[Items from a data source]
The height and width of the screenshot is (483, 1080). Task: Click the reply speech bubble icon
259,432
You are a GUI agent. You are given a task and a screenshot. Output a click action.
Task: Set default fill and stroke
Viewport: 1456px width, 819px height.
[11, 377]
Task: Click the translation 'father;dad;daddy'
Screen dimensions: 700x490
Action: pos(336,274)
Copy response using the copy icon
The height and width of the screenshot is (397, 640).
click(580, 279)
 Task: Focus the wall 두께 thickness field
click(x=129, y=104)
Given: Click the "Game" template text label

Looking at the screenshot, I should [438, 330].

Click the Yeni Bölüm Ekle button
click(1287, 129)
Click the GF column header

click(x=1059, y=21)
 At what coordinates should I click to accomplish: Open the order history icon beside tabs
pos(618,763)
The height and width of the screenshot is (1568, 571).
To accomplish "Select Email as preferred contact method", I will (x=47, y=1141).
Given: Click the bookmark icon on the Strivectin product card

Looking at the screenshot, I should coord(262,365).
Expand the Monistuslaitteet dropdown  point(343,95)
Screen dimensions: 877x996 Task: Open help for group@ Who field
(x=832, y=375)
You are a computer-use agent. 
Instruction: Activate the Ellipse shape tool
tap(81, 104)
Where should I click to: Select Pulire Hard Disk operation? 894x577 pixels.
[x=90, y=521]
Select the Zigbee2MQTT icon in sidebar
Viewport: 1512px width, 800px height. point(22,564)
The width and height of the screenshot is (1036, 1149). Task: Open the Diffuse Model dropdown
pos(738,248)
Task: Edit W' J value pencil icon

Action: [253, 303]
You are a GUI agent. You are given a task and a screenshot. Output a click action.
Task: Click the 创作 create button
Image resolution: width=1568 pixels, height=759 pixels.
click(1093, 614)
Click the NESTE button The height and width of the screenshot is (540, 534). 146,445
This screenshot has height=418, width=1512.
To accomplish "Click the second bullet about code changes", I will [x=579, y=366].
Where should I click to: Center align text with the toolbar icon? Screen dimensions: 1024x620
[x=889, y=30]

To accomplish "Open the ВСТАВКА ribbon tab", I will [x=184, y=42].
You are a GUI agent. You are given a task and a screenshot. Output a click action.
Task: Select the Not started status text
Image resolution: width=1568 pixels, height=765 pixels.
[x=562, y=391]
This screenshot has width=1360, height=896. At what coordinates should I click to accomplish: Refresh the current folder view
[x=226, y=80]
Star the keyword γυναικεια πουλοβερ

What you should do :: Write out the lines from the one containing "Expand the Monistuslaitteet" through the last line of the records above. Include both of those lines and nothing else.

The completed task ::
Expand the Monistuslaitteet dropdown  point(343,95)
Screen dimensions: 877x996 Task: Open help for group@ Who field
(x=832, y=375)
You are a computer-use agent. 
Instruction: Activate the Ellipse shape tool
tap(81, 104)
Where should I click to: Select Pulire Hard Disk operation? 894x577 pixels.
[x=90, y=521]
Select the Zigbee2MQTT icon in sidebar
Viewport: 1512px width, 800px height. point(22,564)
The width and height of the screenshot is (1036, 1149). Task: Open the Diffuse Model dropdown
pos(738,248)
Task: Edit W' J value pencil icon

Action: [253, 303]
You are a GUI agent. You are given a task and a screenshot. Output a click action.
Task: Click the 创作 create button
Image resolution: width=1568 pixels, height=759 pixels.
click(1093, 614)
Click the NESTE button The height and width of the screenshot is (540, 534). 146,445
This screenshot has height=418, width=1512.
To accomplish "Click the second bullet about code changes", I will [x=579, y=366].
Where should I click to: Center align text with the toolbar icon? Screen dimensions: 1024x620
[x=889, y=30]

To accomplish "Open the ВСТАВКА ribbon tab", I will [x=184, y=42].
You are a GUI agent. You are given a task and a screenshot. Output a click action.
Task: Select the Not started status text
Image resolution: width=1568 pixels, height=765 pixels.
[x=562, y=391]
This screenshot has width=1360, height=896. At what coordinates should I click to accomplish: Refresh the current folder view
[x=226, y=80]
Star the keyword γυναικεια πουλοβερ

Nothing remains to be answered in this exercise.